His eyes close, and something in my chest pulls tight. I know nothing about the Lands Below, nothing but whispered horror stories, but I can picture this. I can see Phaedron bending over a mortally injured woman named Kara, perhaps pulling off his cloak and attempting to stop the blood running out of her body.
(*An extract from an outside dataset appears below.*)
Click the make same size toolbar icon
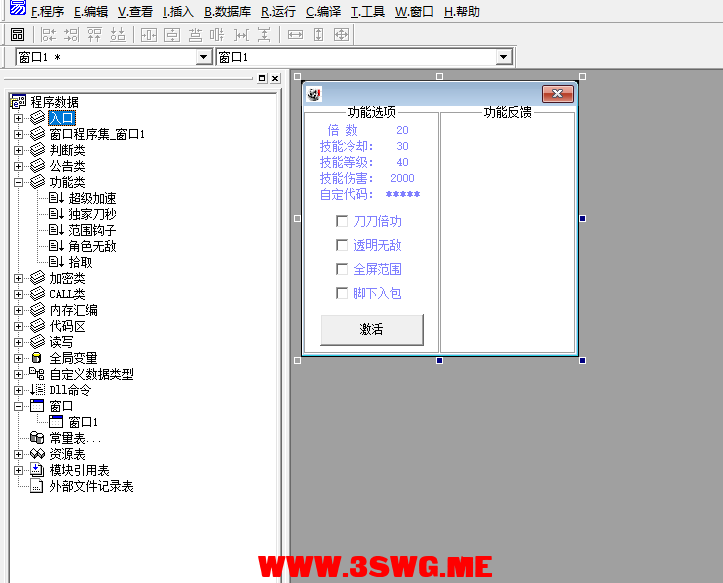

“He came at me from behind,” Phaedron says. His voice is flat now, as if all the bitterness and rage of a moment ago has bled out of him. “His first blow took my arm. I spun and went for his gut, but he was wearing armor.”

Phaedron shakes his head, then closes his eyes. I feel sick. Nightmare images tumble over themselves in my mind. Phaedron in the snow, bending over a woman’s body. Folwynn behind him, giving no warning, bringing down his sword. Phaedron spinning, attempting to return the attack, even as his blood spills out over the snow.

“Stars,” I choke out. “I’m so sorry.”

My words fall between us, flimsy as silk. As if anything could undo the fact that my prince was the monster who did this to Phaedron. I realize I’m still staring at his chest, at the gleaming illusion of white cloth that hides the thick bands of scar tissue across his right side.

Phaedron shrugs, and the illusion moves with him. He hasn’t bothered to recreate his right arm; the white shirt he’s wearing simply lacks a right sleeve. It looks almost normal, and I realize some part of my mind is already thinking about cutting off the sleeve of his stolen servant’s tunic and sewing the sides together. Would he prefer that?

“It’s fine,” Phaedron says. “Rowan caught Folwynn. In the end.”

“Your brother?” I ask.

Phaedron nods. He’s staring at the corpse of the cave spider sprawled out on the grass, but from the look on his face, he might as well be staring at his own maimed body. Or perhaps at Prince Folwynn standing victorious above him.

“I hate Prince Folwynn,” I snap.

Phaedron turns to me with his eyebrow raised, and heat rises in my cheeks.

“Not for this,” I stammer. “I mean, not just for this. The prince, and the king, they treat magicians like tools. Like we exist to be ordered around, then put back in our cage when we’re not useful anymore. Like they can even steal our child—”

My eyes sting, and I turn away before I can blurt out anything else. My arms wrap around my waist, sheltering the little life that might yet come from my body. The little life that I will not hand over to King Grathgore. Not under any circumstances.